Why I Loved Summer Paddle

Vicki Huestis
October 4, 2012
Swarthmore, PA

It’s October, the leaves are starting to turn, the kids have returned to school and interclub platform tennis practice has begun.  What could be better, right?  Well, honestly?  Summer paddle.   That’s right.  I bit Viking’s big marketing apple and bought some low-bounce summer balls this May.  I made a couple of calls—three to be exact—and got myself a regular paddle gig.  Six weeks.   From mid-June to late-July.  Two hours of paddle.  Every Thursday night.  It was awesome.

I love summer paddle!
(l-r) Diana Campbell, Vicky Huestis, Katie Crawford and
Donna Painter

The funny thing is I didn’t really realize how awesome it would be.  I mean, I kind of like the regular season.  OK.  I kind of LOVE the regular season and even though I hate putting down my paddle at the end of April, there are lots of other things I look forward to doing in the summer months.  But those low bounce balls appeared and suddenly I had this wicked thought, “What if I could do all the things I love doing in the summer AND play paddle?”  I’ve always been a sucker for the “have your cake and eat it, too” line of thinking so I went out that first Thursday evening with little guilt.  We were playing paddle in June.  I had the feeling we were in for some serious fun.

What exactly is it that made summer paddle so great? Well, let’s start with the clothing. In winter, on the court, most of us are swaddled in layers.  I’m usually in for a couple of fleeces, a goofy woolen hat and those “why am I wearing these” type gloves.  If I can nimbly move on the court it’s only because I’m extremely determined to, but, I can tell you, it’s not easy.  In summer paddle?  It’s easy.  I mean, what are you wearing?  A t-shirt and shorts?  A tennis skirt, maybe? (My one partner, Diana, wore a fashionable tennis dress every Thursday.  She DRESSED for us.  We didn’t talk about it, didn’t let it affect the “seriousness” of our play, but when she showed up one evening in her best Serena Williams black cat suit, we definitely took notice.) Gosh.  I think there were even a couple of evenings I would’ve worn a bathing suit, sort of like those Olympic beach volleyball women do.  After all, we were playing on a private court deep in the woods.  It was all women out there.  And the Philly heat and humidity gets pretty brutal.  Luckily, always-dressed Diana was quick to point out that we weren’t exactly Olympians, the court’s surface was hard grit, not sand, and donning small bikinis, regardless of privacy and gender, would definitely go against some middle-aged paddle sensibility.

But that’s just it, I think. The absence of most of that middle-aged paddle sensibility is precisely what made our summer matches so much fun.  We were always competitive—none of us wanted to lose—but a loss didn’t hurt as much in June as it does in January so we’d try things we’d never allow ourselves to try during the season.  Drive off the wire when it’s not a high percentage shot?  Why not?  Rush the net on your serve even though you’re known for your marshmallows?  Sure!  Laugh after a long fought, hard earned point?  Or after someone’s done something...well...maybe a little less than perfect?
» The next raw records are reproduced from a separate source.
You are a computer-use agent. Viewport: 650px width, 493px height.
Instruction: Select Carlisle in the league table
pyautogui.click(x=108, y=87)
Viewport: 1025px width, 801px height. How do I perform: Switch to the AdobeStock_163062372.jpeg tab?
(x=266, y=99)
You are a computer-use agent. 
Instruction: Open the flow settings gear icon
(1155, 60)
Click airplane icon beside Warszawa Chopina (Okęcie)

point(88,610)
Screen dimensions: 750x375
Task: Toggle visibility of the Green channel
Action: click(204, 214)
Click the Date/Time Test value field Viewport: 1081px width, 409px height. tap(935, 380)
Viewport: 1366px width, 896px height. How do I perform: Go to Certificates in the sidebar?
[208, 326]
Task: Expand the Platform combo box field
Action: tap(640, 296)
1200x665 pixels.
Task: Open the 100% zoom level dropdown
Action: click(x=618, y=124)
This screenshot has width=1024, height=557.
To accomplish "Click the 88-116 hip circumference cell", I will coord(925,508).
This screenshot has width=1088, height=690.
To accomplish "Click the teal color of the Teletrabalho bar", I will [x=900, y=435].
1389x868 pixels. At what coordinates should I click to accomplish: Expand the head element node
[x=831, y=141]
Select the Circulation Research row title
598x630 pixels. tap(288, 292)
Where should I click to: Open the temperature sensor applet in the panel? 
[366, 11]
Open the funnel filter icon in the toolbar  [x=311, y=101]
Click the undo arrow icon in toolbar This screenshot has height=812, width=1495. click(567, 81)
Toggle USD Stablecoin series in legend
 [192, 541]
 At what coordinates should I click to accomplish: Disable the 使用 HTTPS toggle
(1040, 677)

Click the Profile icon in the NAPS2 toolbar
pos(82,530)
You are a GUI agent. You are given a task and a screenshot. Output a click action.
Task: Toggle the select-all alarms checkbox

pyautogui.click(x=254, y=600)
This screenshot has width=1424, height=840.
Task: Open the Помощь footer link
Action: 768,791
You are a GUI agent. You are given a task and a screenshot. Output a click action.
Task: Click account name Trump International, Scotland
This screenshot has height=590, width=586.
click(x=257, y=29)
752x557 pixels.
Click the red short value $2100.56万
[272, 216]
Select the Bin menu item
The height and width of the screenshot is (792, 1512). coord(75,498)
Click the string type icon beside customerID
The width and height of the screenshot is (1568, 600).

Laugh after just about anything?  You bet.  There was a lot of laughter on the court this summer so the games had a natural, almost carefree, feel to them.  There were many Thursday nights when, after all was said and done, when we were tired and sweaty and sharing a good, cold frosty with each other (the greatest paddle tradition of all, by the way) that I had to remind myself I WAS middle aged.  I honestly felt like a kid!  How great is that?

After my first interclub practice this season, when my quads were tight and I was remembering that it’s not ok to drink a beer at 11am and I was kind of going over in my head all the shots and dedication and focus it would take to have a winning season, the old “have your cake and eat it, too” thought made its way back into my tired, middle-aged brain. What if I brought some of the carefree fun of summer paddle to my regular paddle season?  What if I drove the ball just a little more?  Rushed the net when it felt right?  Laughed when I was having fun?  What if, under all my winter layers, I retained some of my inner, 13-year-old, summer self?  I snuck my bikini into the inside pocket of my paddle bag.  No one needs to know.